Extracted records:
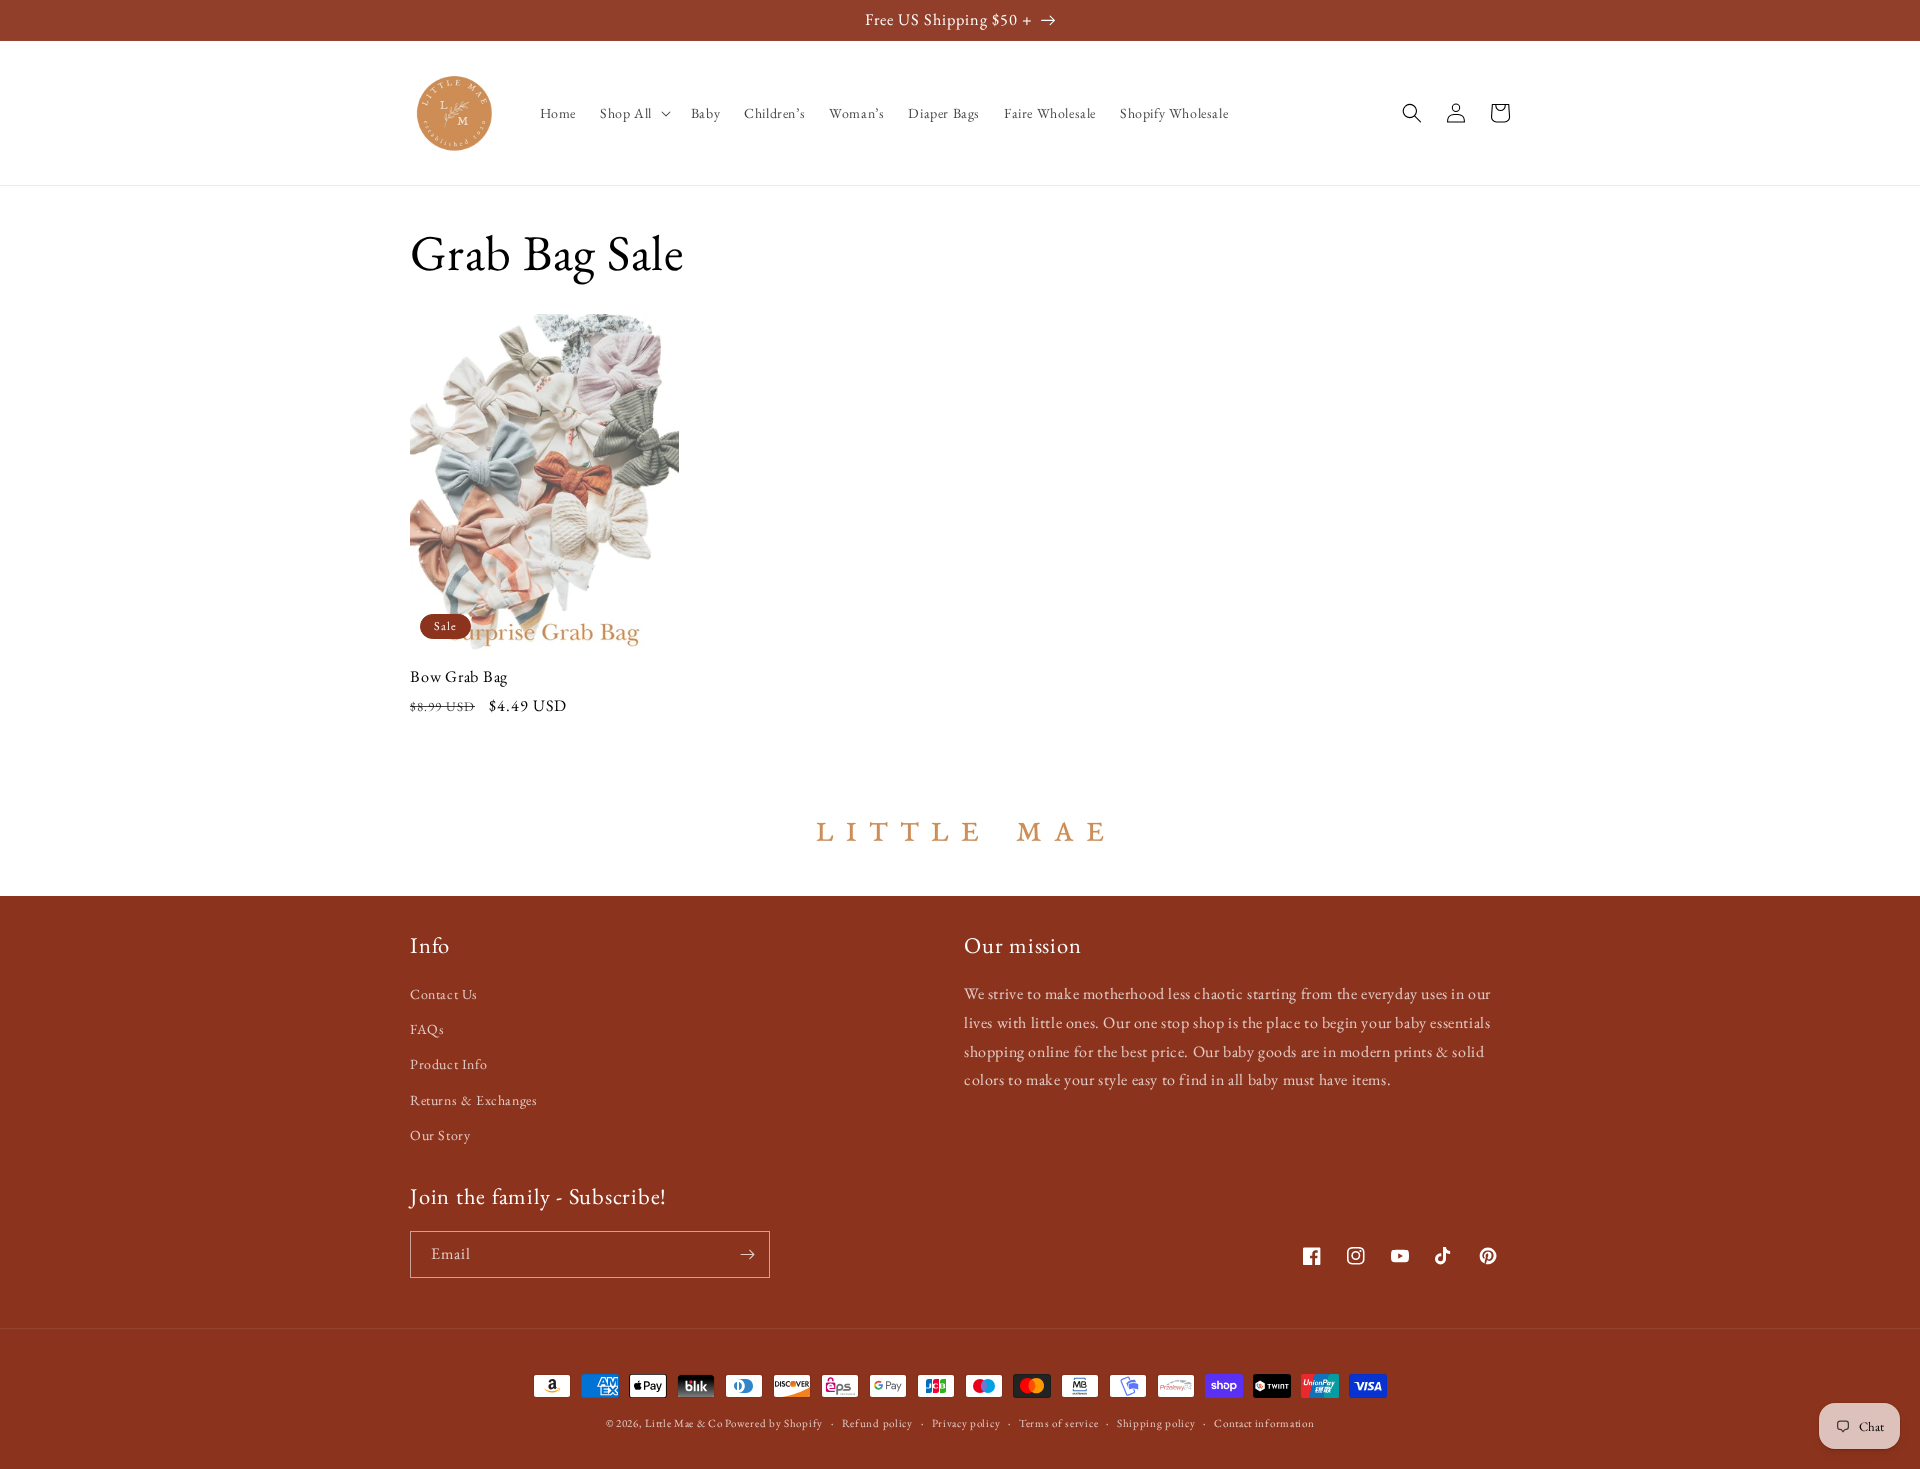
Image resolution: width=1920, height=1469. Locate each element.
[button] (633, 113)
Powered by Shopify (774, 1423)
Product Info (448, 1064)
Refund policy (877, 1423)
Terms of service (1058, 1423)
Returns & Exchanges (473, 1100)
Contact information (1264, 1423)
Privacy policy (966, 1423)
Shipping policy (1156, 1423)
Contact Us (444, 994)
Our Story (440, 1135)
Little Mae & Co (684, 1423)
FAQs (427, 1029)
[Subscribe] (747, 1254)
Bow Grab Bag (459, 677)
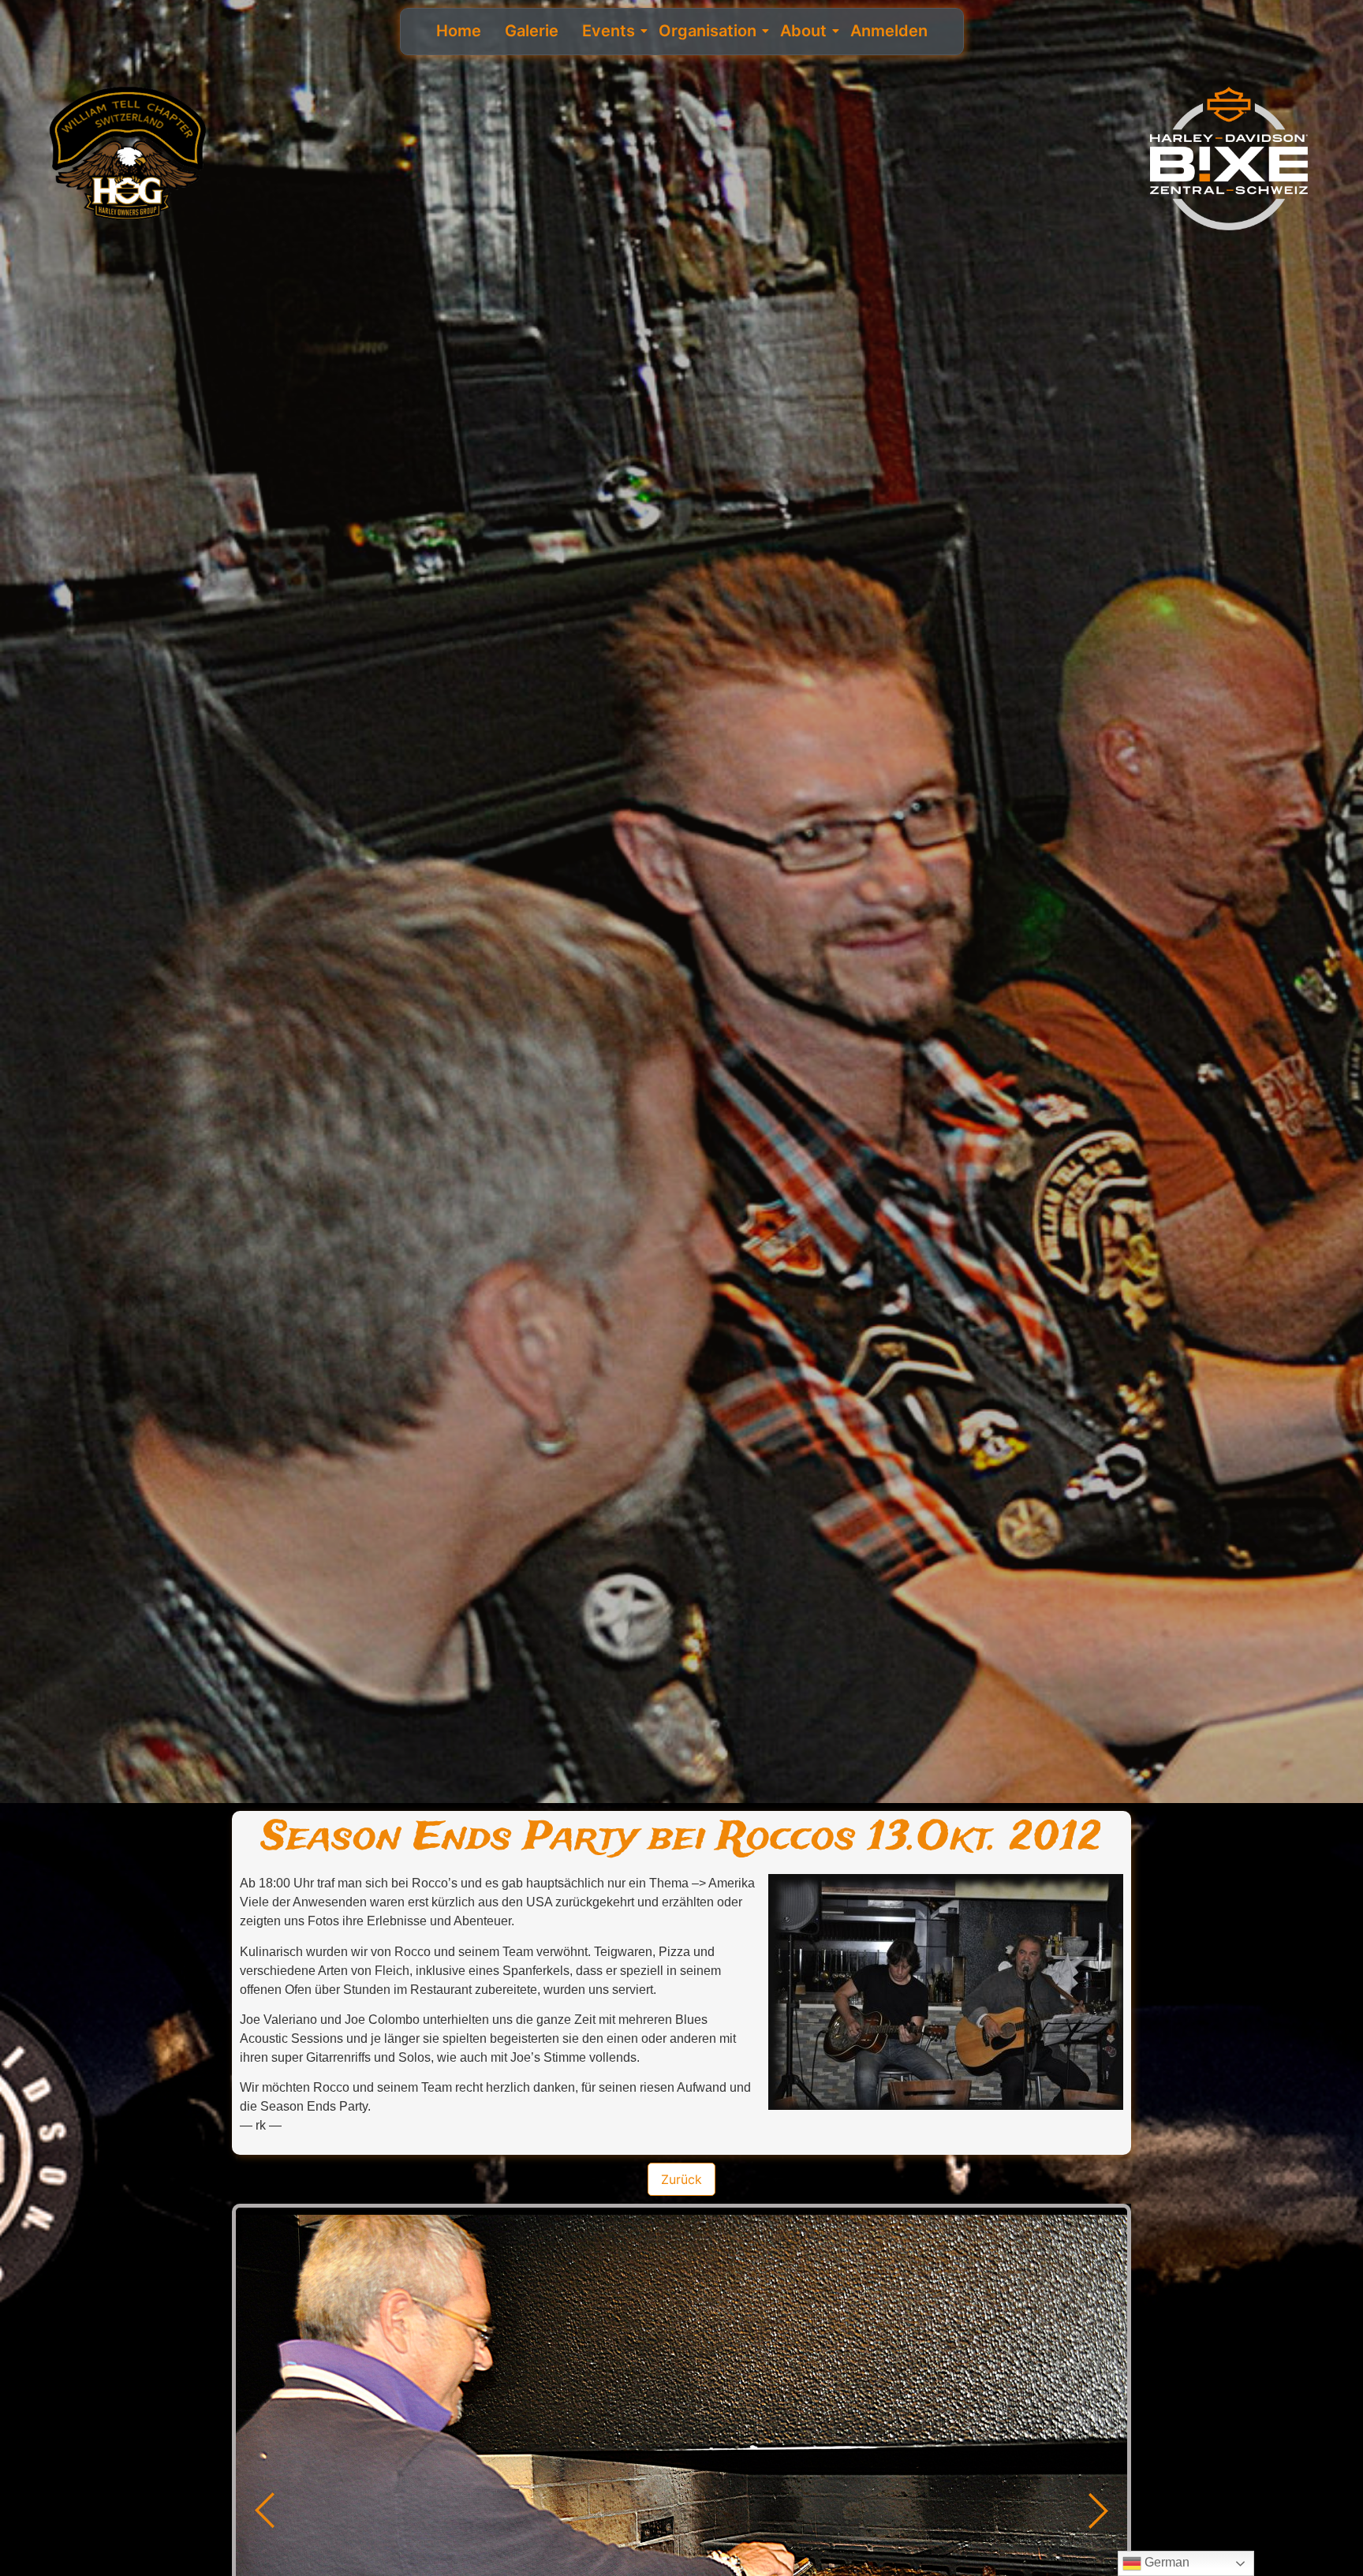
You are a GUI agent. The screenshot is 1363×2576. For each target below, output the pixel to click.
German (1165, 2562)
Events (608, 30)
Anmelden (889, 30)
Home (458, 30)
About (803, 30)
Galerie (531, 30)
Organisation (707, 30)
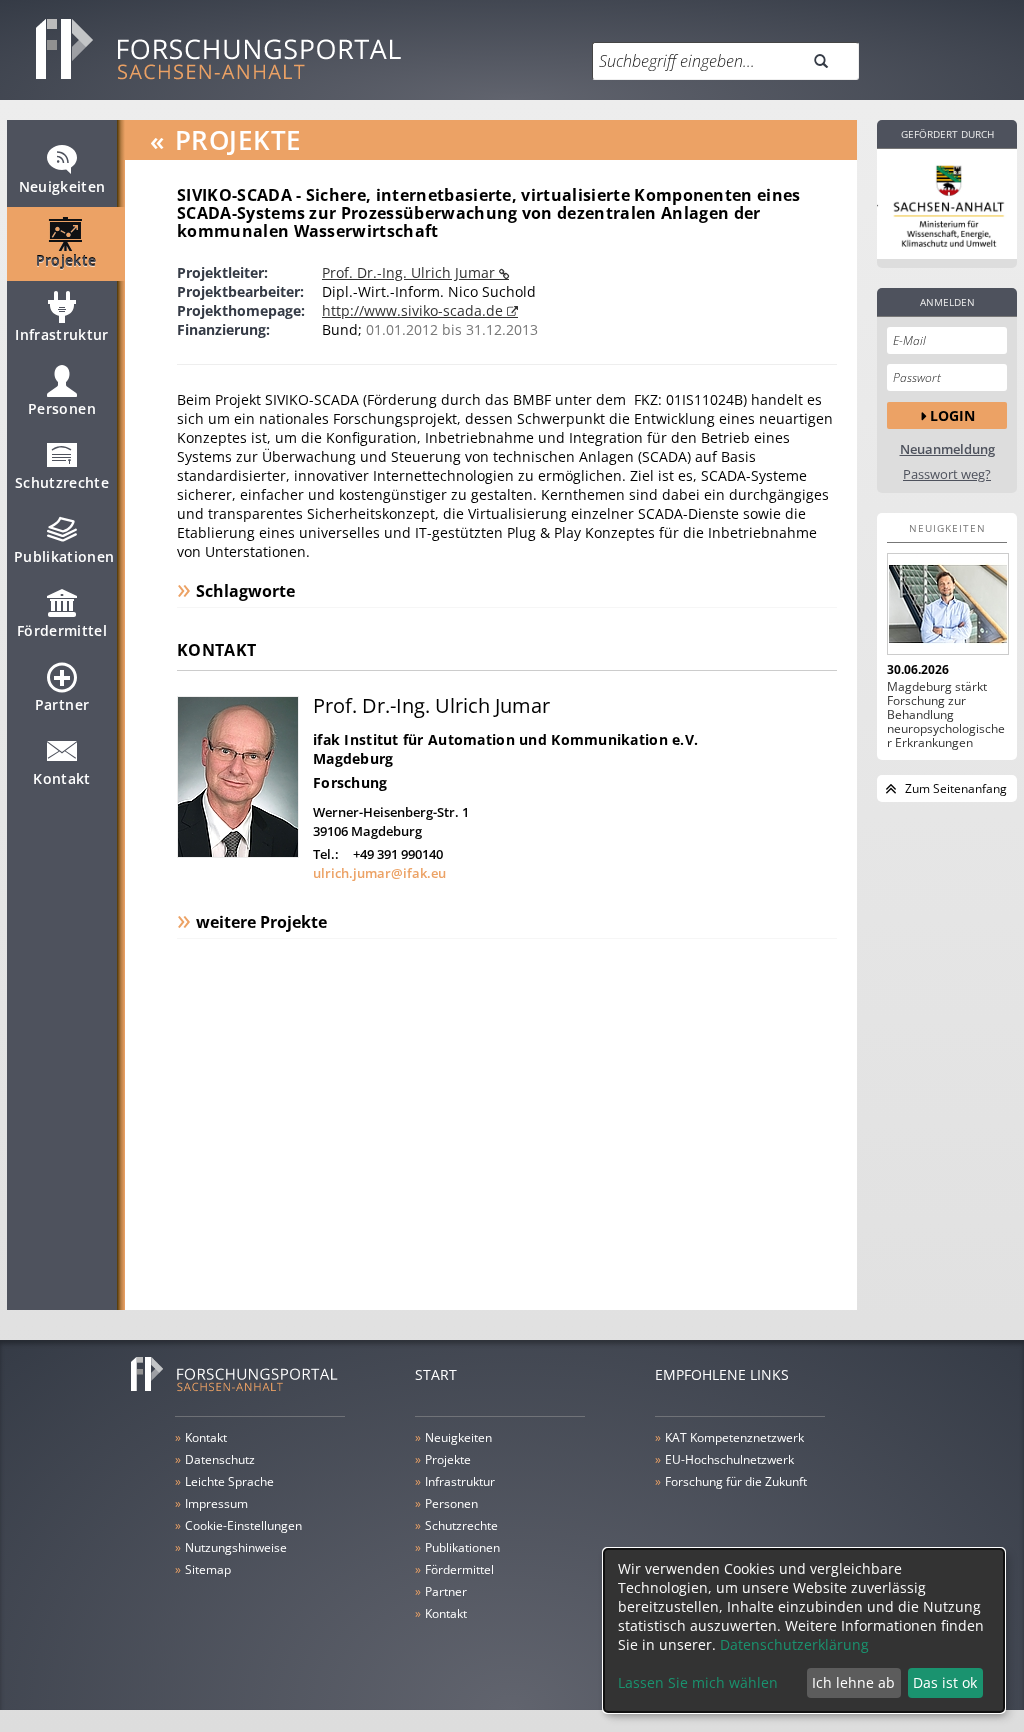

- _Aim of the exercise_:
What is needed is an exact restatement of every line from the one containing "Powered by Shopify (774, 1423)" through the last line of the records, pictures left out.

- _Written reply_:
Powered by Shopify (774, 1423)
Product Info (448, 1064)
Refund policy (877, 1423)
Terms of service (1058, 1423)
Returns & Exchanges (473, 1100)
Contact information (1264, 1423)
Privacy policy (966, 1423)
Shipping policy (1156, 1423)
Contact Us (444, 994)
Our Story (440, 1135)
Little Mae & Co (684, 1423)
FAQs (427, 1029)
[Subscribe] (747, 1254)
Bow Grab Bag (459, 677)
You are a GUI agent. The screenshot is 1363×2576. For each target below, output the pixel to click.
German (1165, 2562)
Events (608, 30)
Anmelden (889, 30)
Home (458, 30)
About (803, 30)
Galerie (531, 30)
Organisation (707, 30)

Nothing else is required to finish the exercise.